Study of antibacterial properties
The antibacterial property of all isolated cultures was determined by a well-diffusion assay [9]. Different indicator strains (Pseudomonas aeruginosa ATCC 9027, Escherichia coli VKPM-M17, Micrococcus luteus ATCC 15307, Staphylococcus aureus MDC-5233 (Microbial Depository Center, Armenia), Salmonella Typhimurium MDC 1754, Bacillus subtilis ATCC 6633, and B. licheniformis VKPM B-10956) were used as test organisms. Ordinary LAB grow in milk or MRS media and reach their stationary phase after maximum 48 h of cultivation in optimal conditions, although in case of symbiotic bacteria this frames can be changed. That is why, the isolated strains were cultivated in milk and MRS media at 37°C for 57 h. 0.1 ml of the fermented skimmed milk or cell free cultural liquid was added to the wells after each 3 h. For preparation of cell free cultural liquid samples each 3 hour approximately 5 ml of culture was centrifuged at 10000 rpm, during 5 min and passed throw the 0.22 μm bacteriological filter. Then, for the diffusion of antibacterial substances, Petri dishes were placed at room temperature for 30 min. After 24 h of incubation at the optimum temperature required for the test-culture growth, the diameters of the growth inhibition zones were measured. A clear inhibition zone of at least 2 mm diameter was recorded as positive. Antibacterial activity was measured after an adjustment of pH to 6.
The investigation of the correlation between the synthesis of antibacterial components and the presence of oxygen in nutrient media was performed in several ways. The strains were cultivated without shaking in standard tubes half filled with the nutrient medium and the other half full of air. In the other case, the tubes with the same amount of nutrient media were actively shaken on the digital orbital shaker DaiHan SHO 2D (Korea) (180 r/min). Strong anaerobic conditions were created by filling the tubes with nutrient medium and topping them with sterile wax.

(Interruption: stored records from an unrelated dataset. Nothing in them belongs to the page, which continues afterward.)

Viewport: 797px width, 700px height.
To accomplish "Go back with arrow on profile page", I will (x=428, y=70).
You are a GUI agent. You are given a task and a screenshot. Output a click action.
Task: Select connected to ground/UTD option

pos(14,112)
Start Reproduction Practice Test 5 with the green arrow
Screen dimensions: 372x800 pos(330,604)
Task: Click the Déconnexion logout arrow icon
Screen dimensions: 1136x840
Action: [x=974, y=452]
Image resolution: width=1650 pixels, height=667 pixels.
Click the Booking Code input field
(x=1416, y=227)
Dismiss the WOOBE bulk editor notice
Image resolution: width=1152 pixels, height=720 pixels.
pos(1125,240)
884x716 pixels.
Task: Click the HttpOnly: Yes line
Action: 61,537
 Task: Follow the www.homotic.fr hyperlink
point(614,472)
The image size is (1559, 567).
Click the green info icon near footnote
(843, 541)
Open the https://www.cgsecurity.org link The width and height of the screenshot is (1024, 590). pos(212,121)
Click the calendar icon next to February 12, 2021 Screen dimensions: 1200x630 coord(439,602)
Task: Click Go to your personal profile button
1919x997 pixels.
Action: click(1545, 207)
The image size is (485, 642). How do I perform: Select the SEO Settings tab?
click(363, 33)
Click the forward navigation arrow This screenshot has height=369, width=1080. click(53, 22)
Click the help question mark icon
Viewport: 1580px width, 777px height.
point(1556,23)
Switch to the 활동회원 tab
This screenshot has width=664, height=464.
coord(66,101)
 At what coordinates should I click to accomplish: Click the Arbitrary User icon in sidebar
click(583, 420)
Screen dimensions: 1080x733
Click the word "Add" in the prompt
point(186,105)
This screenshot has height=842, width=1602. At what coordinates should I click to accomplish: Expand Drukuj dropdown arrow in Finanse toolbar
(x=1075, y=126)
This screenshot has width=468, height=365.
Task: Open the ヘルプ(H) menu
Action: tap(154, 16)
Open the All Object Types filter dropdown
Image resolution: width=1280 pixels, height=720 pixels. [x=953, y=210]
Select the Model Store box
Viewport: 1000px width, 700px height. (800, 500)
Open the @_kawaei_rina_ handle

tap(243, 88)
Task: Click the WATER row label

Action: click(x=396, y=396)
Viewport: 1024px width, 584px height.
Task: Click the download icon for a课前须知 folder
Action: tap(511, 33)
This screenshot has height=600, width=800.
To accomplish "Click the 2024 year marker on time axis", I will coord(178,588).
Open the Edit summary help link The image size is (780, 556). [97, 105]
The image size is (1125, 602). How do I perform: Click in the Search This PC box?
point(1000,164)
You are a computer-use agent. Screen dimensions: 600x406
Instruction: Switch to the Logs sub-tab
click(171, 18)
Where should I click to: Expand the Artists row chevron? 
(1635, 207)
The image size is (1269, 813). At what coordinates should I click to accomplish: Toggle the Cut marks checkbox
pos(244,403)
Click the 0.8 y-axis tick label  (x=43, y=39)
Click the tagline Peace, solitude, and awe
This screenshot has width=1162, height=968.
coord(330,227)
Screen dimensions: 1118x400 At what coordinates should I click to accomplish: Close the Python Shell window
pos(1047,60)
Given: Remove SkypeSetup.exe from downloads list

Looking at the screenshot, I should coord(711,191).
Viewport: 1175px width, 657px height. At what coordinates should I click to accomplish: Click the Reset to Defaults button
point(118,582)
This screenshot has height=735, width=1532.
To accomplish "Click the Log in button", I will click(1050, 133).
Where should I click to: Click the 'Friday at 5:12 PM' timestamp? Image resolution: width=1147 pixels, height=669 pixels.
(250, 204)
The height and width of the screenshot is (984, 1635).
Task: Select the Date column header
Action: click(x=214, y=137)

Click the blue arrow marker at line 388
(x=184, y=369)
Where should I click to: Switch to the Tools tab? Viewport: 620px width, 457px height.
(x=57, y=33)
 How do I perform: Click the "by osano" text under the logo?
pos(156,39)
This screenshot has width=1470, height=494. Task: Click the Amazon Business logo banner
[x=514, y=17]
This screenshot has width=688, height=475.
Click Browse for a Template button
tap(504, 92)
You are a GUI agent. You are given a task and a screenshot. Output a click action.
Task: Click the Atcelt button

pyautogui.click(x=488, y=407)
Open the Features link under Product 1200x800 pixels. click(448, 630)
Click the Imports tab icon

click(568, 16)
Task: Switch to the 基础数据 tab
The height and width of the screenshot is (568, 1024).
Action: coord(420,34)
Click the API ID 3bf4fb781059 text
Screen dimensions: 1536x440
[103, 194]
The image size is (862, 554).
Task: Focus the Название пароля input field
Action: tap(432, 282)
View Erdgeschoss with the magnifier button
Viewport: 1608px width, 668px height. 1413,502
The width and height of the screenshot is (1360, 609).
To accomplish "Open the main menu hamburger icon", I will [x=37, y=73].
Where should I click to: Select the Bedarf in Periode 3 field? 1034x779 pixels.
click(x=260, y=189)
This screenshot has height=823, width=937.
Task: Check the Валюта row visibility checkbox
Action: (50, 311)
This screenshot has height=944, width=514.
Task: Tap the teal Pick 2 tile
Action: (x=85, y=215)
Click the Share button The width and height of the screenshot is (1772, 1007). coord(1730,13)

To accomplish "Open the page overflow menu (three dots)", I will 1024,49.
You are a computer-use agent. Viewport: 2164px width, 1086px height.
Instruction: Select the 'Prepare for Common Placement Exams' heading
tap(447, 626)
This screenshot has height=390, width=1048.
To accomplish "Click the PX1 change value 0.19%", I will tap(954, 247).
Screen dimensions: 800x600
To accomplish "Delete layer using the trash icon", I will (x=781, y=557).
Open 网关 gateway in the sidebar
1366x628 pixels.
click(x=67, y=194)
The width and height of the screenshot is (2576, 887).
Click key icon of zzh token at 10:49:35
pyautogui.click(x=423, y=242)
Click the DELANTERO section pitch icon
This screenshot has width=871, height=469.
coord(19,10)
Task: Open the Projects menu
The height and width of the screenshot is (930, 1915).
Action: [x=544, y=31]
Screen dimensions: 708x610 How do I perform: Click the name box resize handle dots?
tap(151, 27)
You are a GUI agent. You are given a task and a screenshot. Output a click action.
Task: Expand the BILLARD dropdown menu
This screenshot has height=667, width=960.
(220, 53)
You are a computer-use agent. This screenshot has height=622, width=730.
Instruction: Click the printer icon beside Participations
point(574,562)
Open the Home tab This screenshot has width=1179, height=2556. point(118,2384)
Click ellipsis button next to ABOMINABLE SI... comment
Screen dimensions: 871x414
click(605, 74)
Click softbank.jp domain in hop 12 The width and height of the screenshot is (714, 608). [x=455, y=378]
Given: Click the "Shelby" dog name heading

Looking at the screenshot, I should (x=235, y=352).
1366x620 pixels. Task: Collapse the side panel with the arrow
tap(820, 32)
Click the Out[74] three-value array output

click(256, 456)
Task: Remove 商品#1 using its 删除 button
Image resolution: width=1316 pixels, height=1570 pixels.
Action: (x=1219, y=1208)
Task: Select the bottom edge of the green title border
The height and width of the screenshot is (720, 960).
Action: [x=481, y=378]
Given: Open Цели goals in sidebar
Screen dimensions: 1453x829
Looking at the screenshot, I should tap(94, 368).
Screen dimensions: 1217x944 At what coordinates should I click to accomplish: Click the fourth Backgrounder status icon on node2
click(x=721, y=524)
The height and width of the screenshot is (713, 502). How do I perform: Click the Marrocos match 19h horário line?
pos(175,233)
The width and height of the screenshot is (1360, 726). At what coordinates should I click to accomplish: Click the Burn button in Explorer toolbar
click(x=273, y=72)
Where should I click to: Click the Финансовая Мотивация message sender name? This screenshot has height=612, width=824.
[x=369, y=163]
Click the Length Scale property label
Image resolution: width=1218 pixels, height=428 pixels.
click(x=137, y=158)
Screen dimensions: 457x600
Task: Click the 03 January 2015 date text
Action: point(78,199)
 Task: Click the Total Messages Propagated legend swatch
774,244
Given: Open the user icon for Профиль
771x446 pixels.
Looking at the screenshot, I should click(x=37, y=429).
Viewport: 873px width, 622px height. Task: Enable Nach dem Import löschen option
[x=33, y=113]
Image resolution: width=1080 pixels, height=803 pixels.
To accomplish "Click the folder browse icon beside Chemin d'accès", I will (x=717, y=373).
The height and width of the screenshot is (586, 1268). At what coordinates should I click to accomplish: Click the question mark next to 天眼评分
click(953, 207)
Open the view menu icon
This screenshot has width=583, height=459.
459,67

Arbitrary units (AU) of antibacterial component activities were calculated using the spot-on-lawn method [9]. The resulting sample was two-fold serially diluted in a filter-sterilized phosphate buffer (20 mM, pH 6.5). 100 μL of each dilution was spotted on the plate. An AU of cell-free cultural liquidwas calculated according to the formula for 2n × 1,000/x, where n was the highest dilution that could significantly inhibit the indicator strain, and x was the amount of sample (μl) added to the well.
Data processing
Mean values and standart deviations were calculated from three independent repeated experiments with Statgraphics software (Statpoint Technologies, Inc; Warrenton, Virginia, USA). The statistical significance of received data was calculated with R Project for Statistical Computing version R 3.1.0 (The R foundation of statistical computing, Vienna, Austria); P<0.05 if not mentioned. Moreover all data were analised by a 2-way ANOVA Tukey’s statistical test using GraphPad Prism 8.0.2 program (GraphPad Software, USA).